Why CHK Stock Still Has a Chance
Well, as an oil and gas company, the ups and downs of Chesapeake in recent years shouldn’t really come as a surprise. WTI crude had some fantastic sessions in the past several weeks, but it is still down more than 60% compared to its 2014 high at more than $100.00 a barrel. And the story is similar for natural gas.
While the mess in the oil and gas sector is yet to be over, Chesapeake Energy has been making progress.
Because of the current commodity price environment, Chesapeake is focusing more on shorter cash cycle projects. This means the company’s capital will be put towards more completions and less drilling. Its total completion spending is expected to account for around 70% of the company’s total drilling and completion program in 2016. (Source: “Chesapeake Energy Corporation Provides 2016 Guidance and Reports 2015 Full Year and Fourth Quarter Financial and Operational Results,” Chesapeake Energy Corporation, February 24, 2016.)
Moreover, Chesapeake is making a sizable cut to its capital expenditures. For 2016, total capital expenditures are expected to be between $1.3 billion and $1.8 billion. At the midpoint, it would represent a 57% reduction from 2015.
Earlier this year, the company announced asset divestitures of $700 million, which is expected to close by the second quarter of 2016. It also said that it’s targeting an additional $500 million to $1.0 billion in asset divestitures this year.

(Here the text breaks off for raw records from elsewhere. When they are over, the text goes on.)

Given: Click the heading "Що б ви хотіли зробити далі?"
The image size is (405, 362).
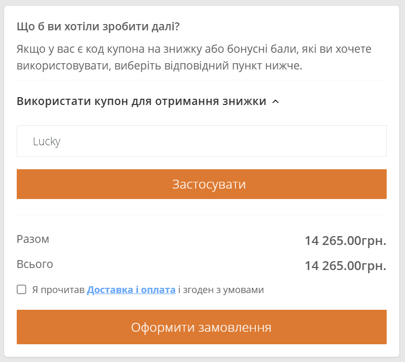Looking at the screenshot, I should pyautogui.click(x=98, y=27).
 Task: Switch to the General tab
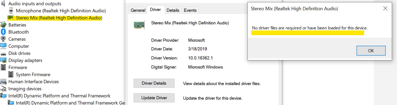click(x=138, y=10)
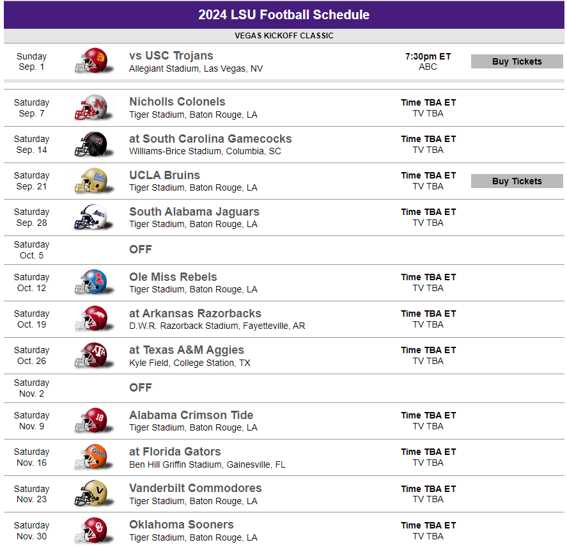567x547 pixels.
Task: Open the vs USC Trojans matchup link
Action: click(x=171, y=56)
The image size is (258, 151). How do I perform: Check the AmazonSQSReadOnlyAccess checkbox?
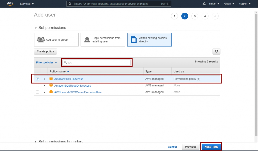click(38, 86)
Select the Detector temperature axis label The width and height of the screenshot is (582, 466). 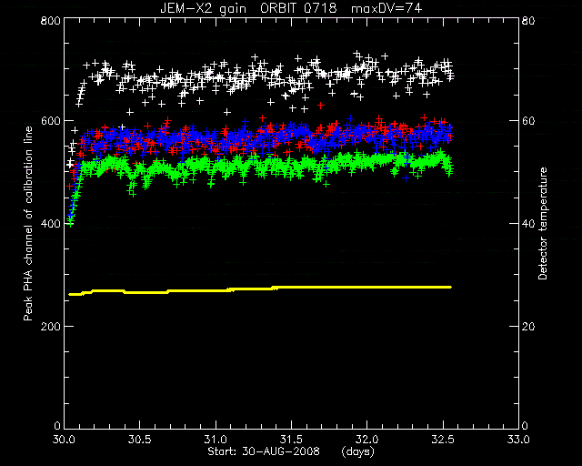[x=543, y=223]
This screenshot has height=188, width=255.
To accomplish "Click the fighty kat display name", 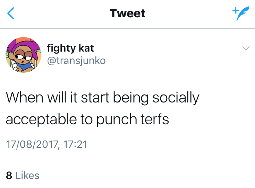I will tap(70, 48).
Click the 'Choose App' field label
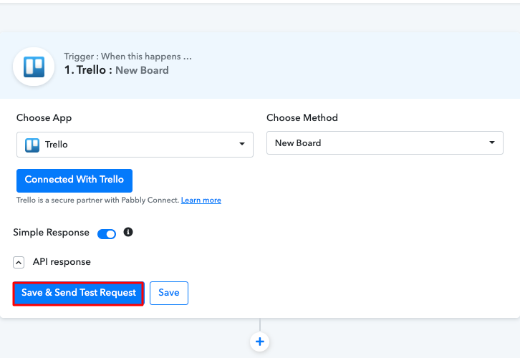Image resolution: width=520 pixels, height=358 pixels. 44,117
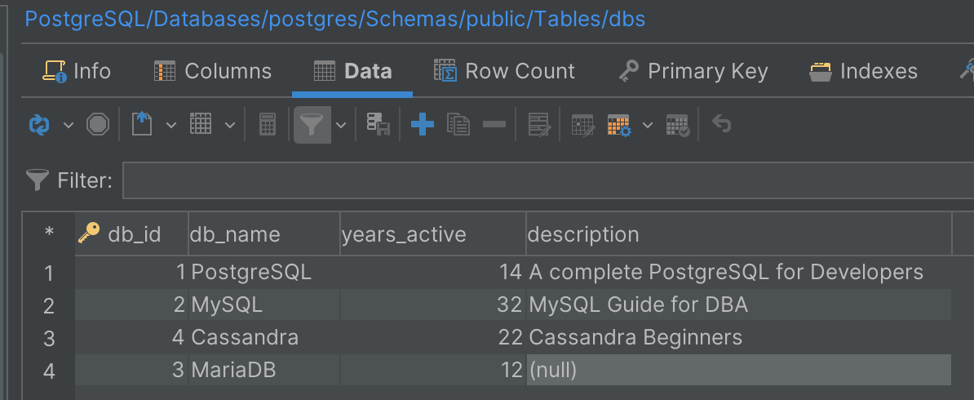Click the blue refresh data icon
Viewport: 974px width, 400px height.
click(38, 125)
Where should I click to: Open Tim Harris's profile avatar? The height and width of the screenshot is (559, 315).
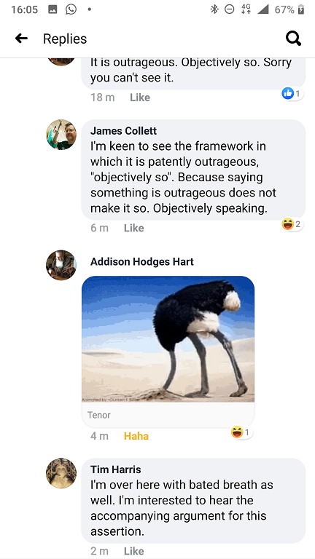[x=61, y=473]
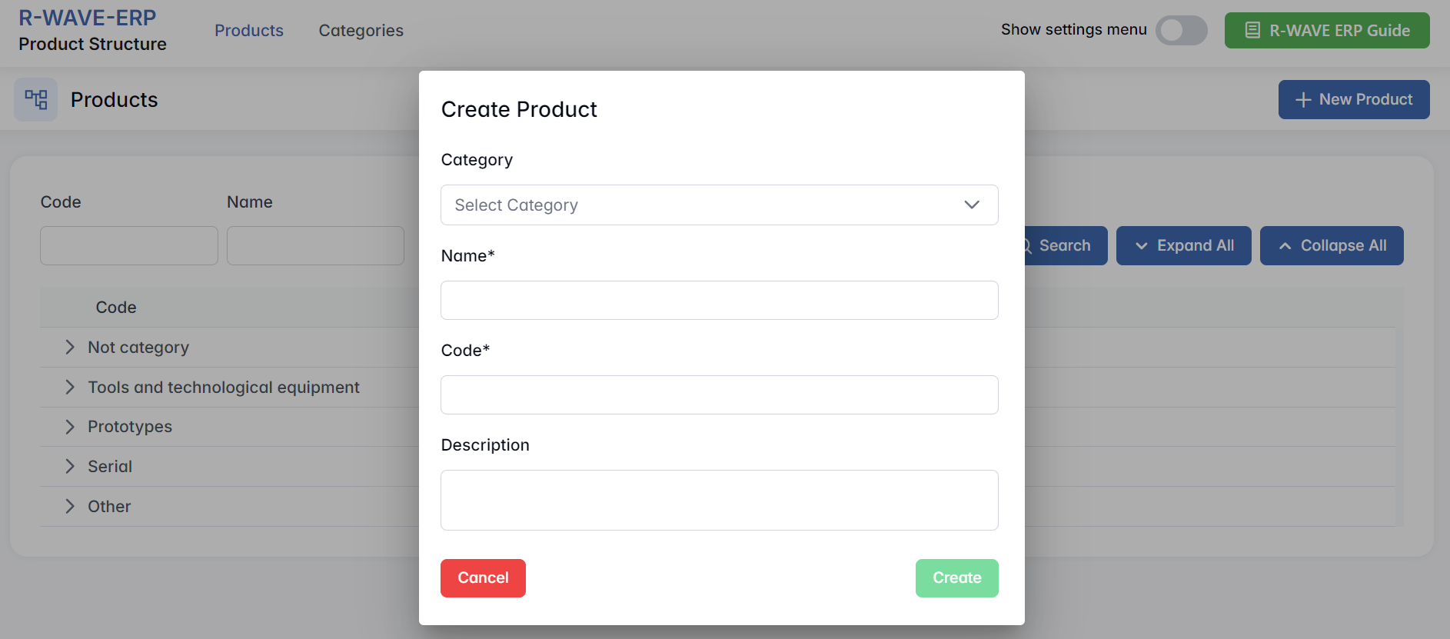Click the product structure tree icon
This screenshot has height=639, width=1450.
click(x=35, y=99)
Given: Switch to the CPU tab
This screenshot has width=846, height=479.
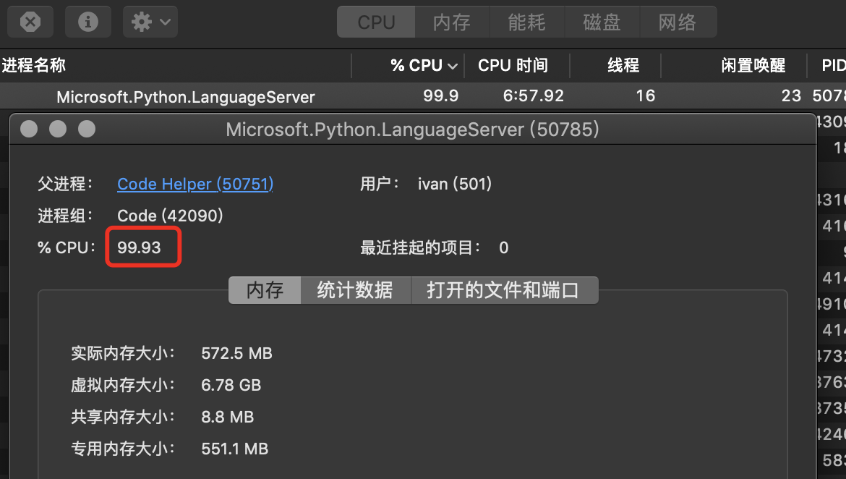Looking at the screenshot, I should 375,22.
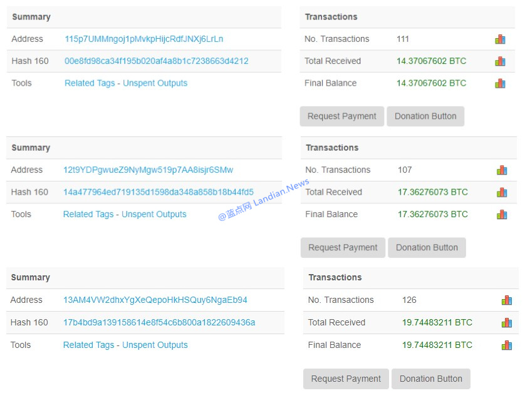
Task: Open address 12t9YDPgwueZ9NyMgw519p7AA8isjr6SMw link
Action: (x=148, y=170)
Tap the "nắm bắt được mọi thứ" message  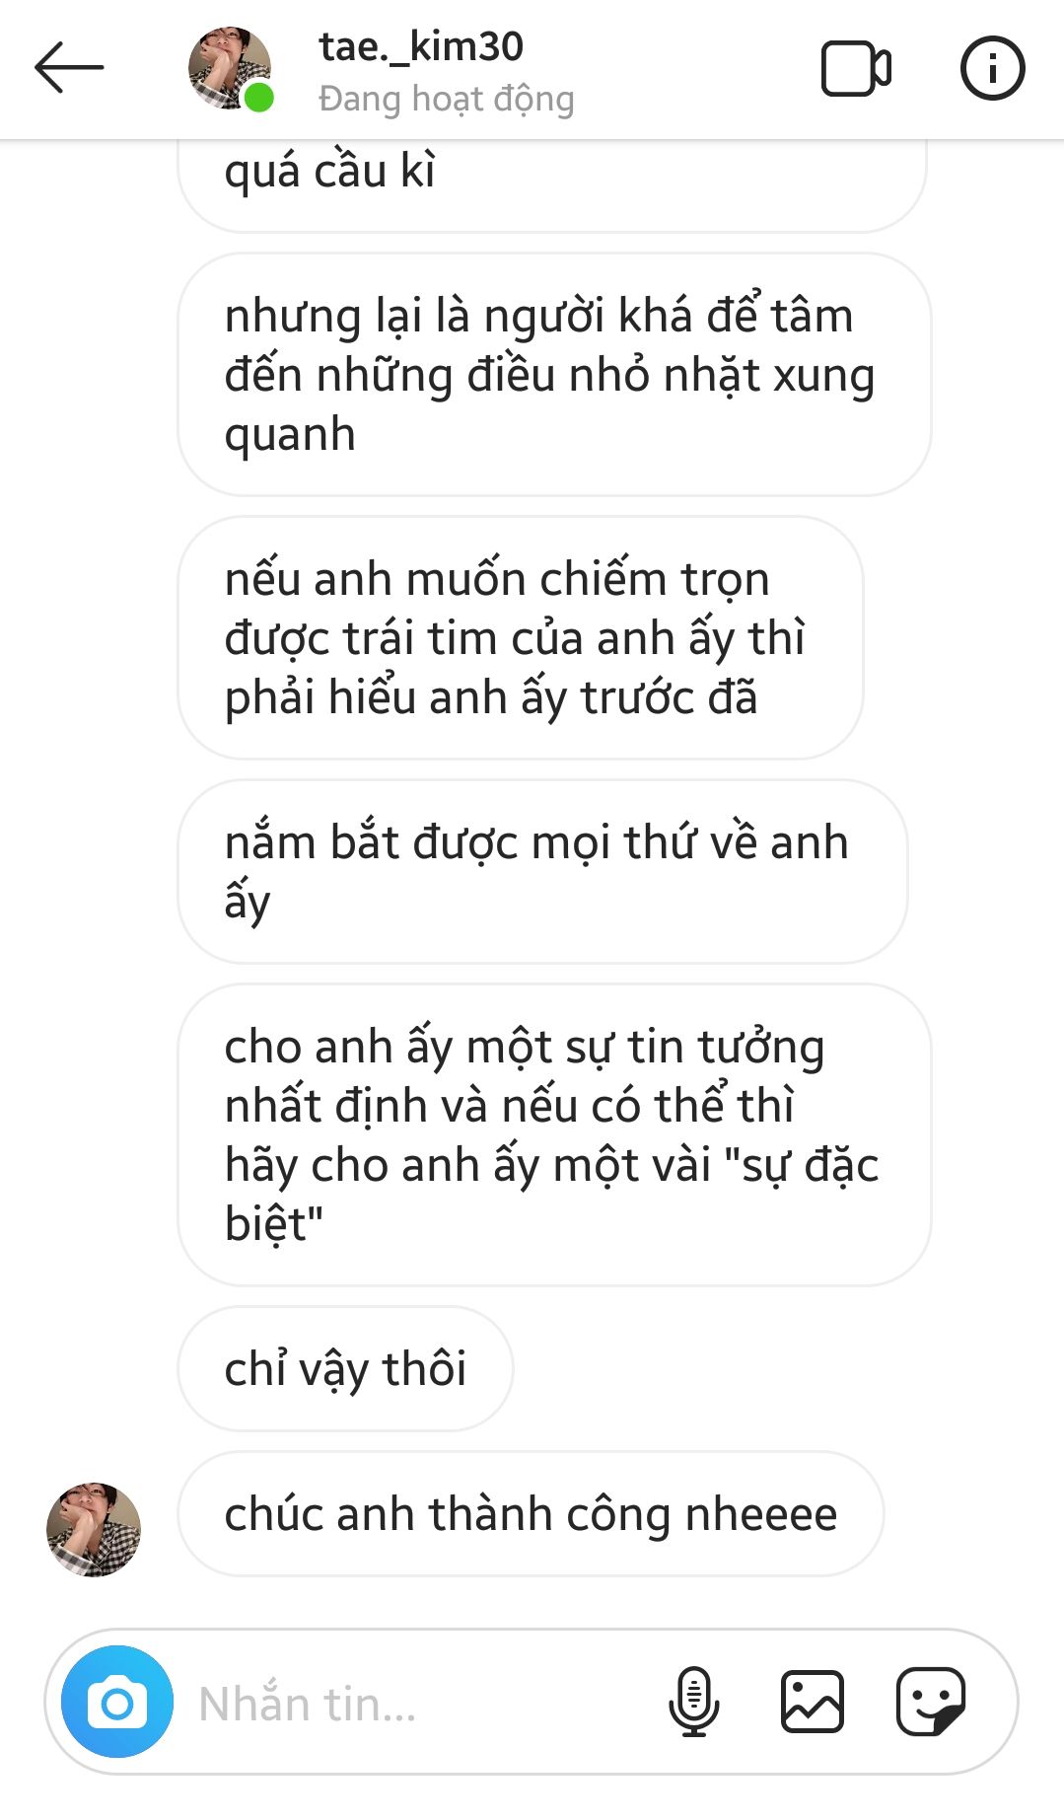pos(542,871)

In the oil and gas industry, debt problems have become a major concern for investors. But Chesapeake has made solid progress addressing the problem. In 2015 and 2016, the company made open market debt repurchases, which resulted in removing $2.2 billion of debt from its books.
Buying back its debt also generated $41.0 million in principal savings for the company. For the first time since 2006, Chesapeake’s total debt has been lowered to below $10.0 billion. Going forward, the company will also have more breathing room from the $38.0-million reduction in annual interest payments.
The Bottom Line on CHK Stock
If the momentum in commodity prices keeps going, Chesapeake’s outlook could improve further. But then again, it’s not easy to predict where oil prices are going next. Luckily, there is limited downside to Chesapeake. In 2016, the company had a 56% hedge on oil and a 58% hedge on natural gas.
As Chesapeake streamlines its operations and improves its balance sheet, it could have a major turnaround in the near future, and so could CHK stock.